»»

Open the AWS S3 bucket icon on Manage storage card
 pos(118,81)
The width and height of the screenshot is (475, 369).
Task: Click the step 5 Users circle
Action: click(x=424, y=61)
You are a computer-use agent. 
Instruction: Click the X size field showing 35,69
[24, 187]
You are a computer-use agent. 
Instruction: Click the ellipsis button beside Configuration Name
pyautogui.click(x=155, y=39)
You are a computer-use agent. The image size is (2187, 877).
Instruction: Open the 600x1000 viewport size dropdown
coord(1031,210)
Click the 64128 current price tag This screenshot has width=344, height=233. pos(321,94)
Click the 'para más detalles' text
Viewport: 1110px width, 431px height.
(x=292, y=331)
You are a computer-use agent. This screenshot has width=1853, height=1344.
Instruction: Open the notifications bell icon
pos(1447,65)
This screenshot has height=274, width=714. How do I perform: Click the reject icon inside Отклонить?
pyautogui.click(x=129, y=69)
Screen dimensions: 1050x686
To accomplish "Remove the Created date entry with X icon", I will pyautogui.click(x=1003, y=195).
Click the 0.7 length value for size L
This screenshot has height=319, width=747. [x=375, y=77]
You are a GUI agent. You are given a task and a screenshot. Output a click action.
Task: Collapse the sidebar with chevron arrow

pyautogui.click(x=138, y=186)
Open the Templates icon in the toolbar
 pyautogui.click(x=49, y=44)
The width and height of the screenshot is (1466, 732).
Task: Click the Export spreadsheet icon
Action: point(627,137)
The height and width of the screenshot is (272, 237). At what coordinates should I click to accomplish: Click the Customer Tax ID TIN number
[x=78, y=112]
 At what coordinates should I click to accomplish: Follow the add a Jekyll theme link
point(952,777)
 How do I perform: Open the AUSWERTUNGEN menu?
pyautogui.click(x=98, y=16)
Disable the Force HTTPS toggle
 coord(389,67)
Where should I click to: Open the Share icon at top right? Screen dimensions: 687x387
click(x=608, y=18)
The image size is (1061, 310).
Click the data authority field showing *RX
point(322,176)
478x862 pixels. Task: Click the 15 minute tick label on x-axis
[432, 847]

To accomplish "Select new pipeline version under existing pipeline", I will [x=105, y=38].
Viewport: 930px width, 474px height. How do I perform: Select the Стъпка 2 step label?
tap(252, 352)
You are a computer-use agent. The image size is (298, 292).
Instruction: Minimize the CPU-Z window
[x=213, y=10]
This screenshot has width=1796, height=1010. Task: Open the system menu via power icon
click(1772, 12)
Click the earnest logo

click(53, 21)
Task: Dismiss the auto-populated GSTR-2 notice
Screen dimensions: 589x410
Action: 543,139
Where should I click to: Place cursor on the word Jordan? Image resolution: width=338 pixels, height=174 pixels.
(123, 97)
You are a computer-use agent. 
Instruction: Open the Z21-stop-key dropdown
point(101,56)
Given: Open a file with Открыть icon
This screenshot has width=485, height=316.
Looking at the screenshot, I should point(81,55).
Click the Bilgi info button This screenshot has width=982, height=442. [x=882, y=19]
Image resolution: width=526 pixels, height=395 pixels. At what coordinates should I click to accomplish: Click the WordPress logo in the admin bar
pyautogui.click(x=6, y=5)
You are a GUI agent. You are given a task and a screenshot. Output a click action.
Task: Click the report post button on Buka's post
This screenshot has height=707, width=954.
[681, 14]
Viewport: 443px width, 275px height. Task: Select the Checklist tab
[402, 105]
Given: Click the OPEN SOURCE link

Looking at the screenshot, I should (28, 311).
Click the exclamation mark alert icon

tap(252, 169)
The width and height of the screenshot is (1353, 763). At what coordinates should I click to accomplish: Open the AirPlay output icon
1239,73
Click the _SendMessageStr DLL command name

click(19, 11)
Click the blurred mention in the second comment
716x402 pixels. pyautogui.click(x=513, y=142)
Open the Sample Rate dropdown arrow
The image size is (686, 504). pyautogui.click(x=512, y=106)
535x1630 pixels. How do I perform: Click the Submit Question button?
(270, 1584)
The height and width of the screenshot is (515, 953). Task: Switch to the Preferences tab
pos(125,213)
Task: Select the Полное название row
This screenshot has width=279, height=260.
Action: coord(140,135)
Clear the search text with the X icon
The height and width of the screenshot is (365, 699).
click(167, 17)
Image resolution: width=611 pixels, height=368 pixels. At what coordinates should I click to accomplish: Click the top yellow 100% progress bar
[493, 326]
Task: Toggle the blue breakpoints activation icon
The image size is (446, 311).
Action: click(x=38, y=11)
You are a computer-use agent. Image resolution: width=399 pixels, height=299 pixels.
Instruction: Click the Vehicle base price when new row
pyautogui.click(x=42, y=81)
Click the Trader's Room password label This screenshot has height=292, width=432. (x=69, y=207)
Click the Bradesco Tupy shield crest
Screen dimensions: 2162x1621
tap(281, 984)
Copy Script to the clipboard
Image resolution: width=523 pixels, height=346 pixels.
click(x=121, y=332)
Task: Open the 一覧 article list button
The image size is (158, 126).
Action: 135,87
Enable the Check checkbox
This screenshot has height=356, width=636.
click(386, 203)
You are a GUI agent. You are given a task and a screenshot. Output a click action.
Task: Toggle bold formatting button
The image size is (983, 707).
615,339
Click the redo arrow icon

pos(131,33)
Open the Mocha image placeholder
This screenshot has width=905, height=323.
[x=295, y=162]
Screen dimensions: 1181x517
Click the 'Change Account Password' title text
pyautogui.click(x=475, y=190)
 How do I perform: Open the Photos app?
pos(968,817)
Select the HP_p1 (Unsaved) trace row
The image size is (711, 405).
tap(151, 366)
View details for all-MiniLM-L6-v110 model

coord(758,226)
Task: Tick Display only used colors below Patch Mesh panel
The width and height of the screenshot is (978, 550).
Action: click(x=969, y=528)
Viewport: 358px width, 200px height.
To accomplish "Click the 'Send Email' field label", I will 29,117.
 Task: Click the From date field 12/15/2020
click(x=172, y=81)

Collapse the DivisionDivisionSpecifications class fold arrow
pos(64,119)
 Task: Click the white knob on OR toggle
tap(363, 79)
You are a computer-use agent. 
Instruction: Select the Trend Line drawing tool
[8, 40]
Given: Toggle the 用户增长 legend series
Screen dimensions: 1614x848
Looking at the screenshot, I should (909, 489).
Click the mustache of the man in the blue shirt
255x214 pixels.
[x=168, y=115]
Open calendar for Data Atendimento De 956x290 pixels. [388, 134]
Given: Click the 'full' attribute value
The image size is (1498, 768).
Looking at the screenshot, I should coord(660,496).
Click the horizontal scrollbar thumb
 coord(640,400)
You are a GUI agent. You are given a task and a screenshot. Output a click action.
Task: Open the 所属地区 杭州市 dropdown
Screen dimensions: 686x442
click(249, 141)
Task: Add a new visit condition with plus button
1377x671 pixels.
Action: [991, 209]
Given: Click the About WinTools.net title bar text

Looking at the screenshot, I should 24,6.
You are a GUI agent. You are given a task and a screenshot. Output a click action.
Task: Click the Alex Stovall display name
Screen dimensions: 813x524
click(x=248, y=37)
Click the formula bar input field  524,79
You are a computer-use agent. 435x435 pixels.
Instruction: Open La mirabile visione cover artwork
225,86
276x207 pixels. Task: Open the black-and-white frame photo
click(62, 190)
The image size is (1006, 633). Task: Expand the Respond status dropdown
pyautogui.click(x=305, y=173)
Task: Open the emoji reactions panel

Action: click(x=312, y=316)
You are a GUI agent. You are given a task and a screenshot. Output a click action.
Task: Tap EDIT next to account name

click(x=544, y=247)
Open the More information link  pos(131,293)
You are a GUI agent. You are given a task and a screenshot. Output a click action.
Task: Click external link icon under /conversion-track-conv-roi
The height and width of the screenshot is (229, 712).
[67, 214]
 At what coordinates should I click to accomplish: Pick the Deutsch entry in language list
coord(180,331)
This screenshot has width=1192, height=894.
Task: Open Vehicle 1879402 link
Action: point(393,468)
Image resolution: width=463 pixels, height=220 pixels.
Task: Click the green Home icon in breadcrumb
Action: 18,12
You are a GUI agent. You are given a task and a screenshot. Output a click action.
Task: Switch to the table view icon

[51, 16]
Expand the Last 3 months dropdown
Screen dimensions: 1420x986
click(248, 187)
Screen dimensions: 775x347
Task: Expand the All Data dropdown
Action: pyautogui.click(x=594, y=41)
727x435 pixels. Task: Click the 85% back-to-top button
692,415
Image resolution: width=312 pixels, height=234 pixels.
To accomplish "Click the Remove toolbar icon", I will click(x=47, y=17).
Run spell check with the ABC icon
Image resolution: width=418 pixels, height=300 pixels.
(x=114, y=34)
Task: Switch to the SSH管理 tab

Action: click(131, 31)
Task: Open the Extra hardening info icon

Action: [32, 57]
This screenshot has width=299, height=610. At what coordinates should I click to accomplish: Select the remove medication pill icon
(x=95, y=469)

««

WHAT IS EXPECTED:
Copy the items above verbatim, starting at the line containing "Click the mustache" and ending at the line containing "coord(640,400)", with both of those lines included.

EXERCISE RESPONSE:
Click the mustache of the man in the blue shirt
255x214 pixels.
[x=168, y=115]
Open calendar for Data Atendimento De 956x290 pixels. [388, 134]
Given: Click the 'full' attribute value
The image size is (1498, 768).
Looking at the screenshot, I should coord(660,496).
Click the horizontal scrollbar thumb
 coord(640,400)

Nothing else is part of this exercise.